* Supplied text
----

Valencia – City of Arts and Sciences

Valencia’s futuristic City of Arts and Sciences (Ciutat de les Arts I les Ciències) complex is stunning in design and grand in structure. Fabulous, fun and funky for any visitor, it is especially jaw-dropping for the unsuspecting sightseer, as I found out on my first visit.

I loved the huge Star Trek-style buildings, ghost-like statues, modern art sculptures and light-bouncing exteriors, set amid calming bright blue waters. All blending in to form a size-altering, futuristic ‘stairway to heaven’ from an old flash-flooding riverbed to the bright blue-sky ceiling above.

All the more astonishing when one considers that this bright-white city is located at the end of the River Turia‘s drained and redirected riverbed project, which culminated in the re-routing of the city’s river after a disastrous flood in 1957.

It is the true jewel in the crown of modern-day Valencia, and considered one of the twelve treasures of Spain (which impressive list includes the Mezquita-Citedal of Cordoba and Guggenheim Museum Bilbao in previous blogs).

----

* Data provided

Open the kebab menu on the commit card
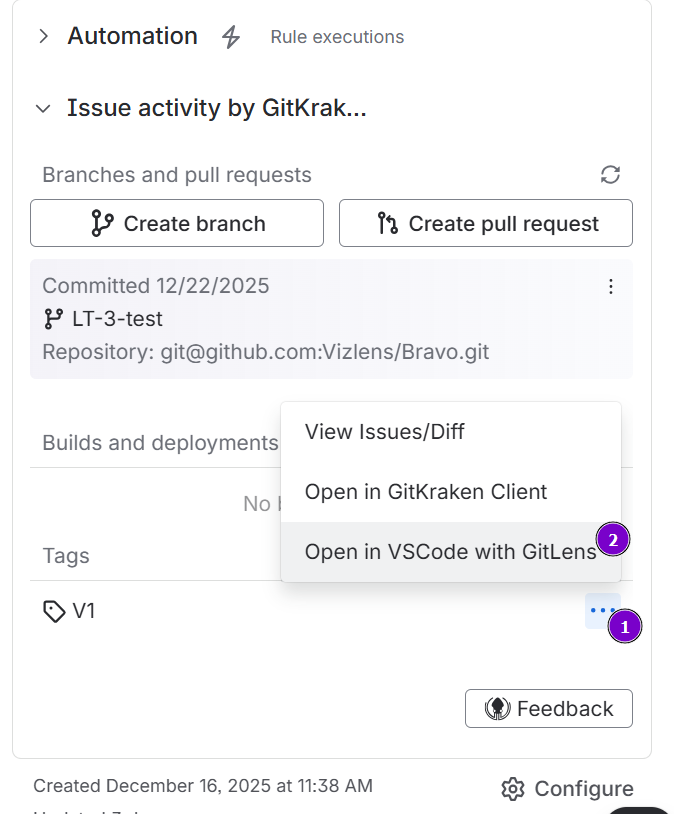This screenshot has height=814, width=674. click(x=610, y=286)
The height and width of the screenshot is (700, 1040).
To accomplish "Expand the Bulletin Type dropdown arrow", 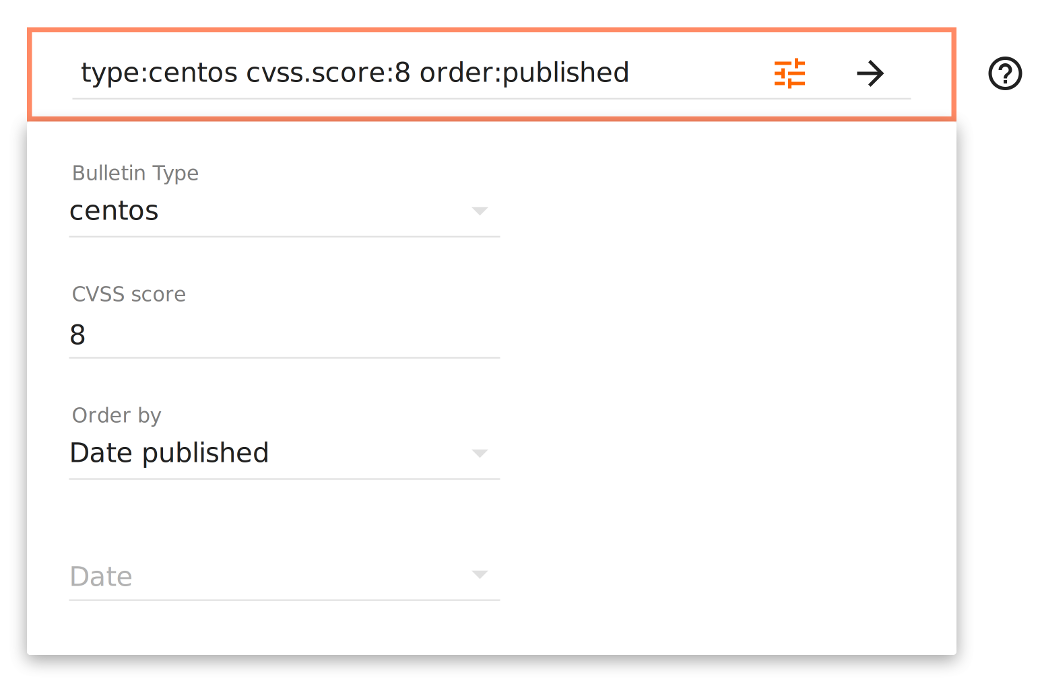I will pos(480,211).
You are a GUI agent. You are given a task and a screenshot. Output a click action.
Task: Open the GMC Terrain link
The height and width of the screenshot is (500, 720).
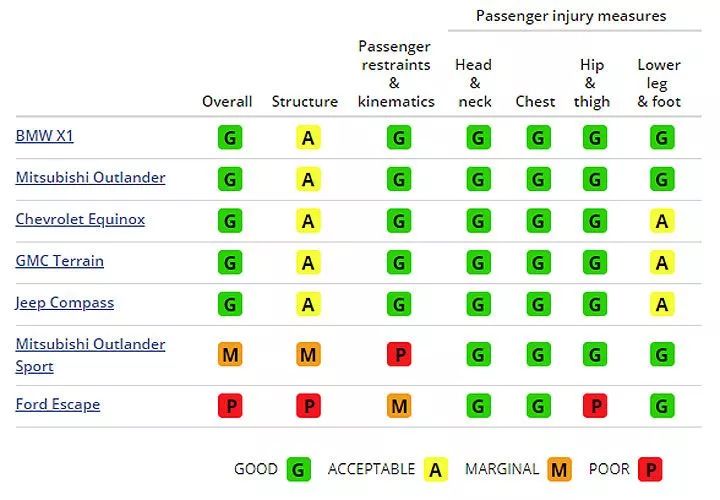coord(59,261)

----

* To do
a – In the travel piece on Valencia's City of Arts and Sciences, what year was the flood that led to the city's river being re-routed?
b – Translate this sentence from the travel piece on Valencia's City of Arts and Sciences into Spanish: "Valencia’s futuristic City of Arts and Sciences (Ciutat de les Arts I les Ciències) complex is stunning in design and grand in structure."
c – Pick up the travel piece on Valencia's City of Arts and Sciences after its last sentence and write the next part.

* Answers to the exercise
a – 1957

b – El futurista complejo de la Ciudad de las Artes y las Ciencias de Valencia (Ciutat de les Arts I les Ciències) es impresionante en su diseño y grandioso en su estructura.

c –
Taking nearly a decade to complete, Santiago Calatrava and Felix Candela’s City of Arts and Sciences was finally finished in 2005, costing £800,000 and coming in three times over budget.

The photos here (all taken this weekend) show the diversity of structures, from the first building to be completed, L’Hemisfèric, glassy and blink-inducing, to El Palau (Opera House), Museum of Sciences, L’Oceanografic, L’Umbracle arches, L’Ágora and the gigantic harp shaped El Pont de L’Assut de l’Or.

Get over there… you are in for one heck of treat.

View from within El Palau de les Arts Reina Sofia.



El Pont de L’Assut de l’Or.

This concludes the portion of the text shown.